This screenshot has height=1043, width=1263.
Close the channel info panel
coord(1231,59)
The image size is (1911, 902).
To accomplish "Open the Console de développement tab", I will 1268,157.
────────────────────
§ **What you have to do**: Start from the line that holds "Close the channel info panel" and print each line to the end of the records exactly, leaving out everything before it.

§ **Exercise result**:
Close the channel info panel
coord(1231,59)
The image size is (1911, 902).
To accomplish "Open the Console de développement tab", I will 1268,157.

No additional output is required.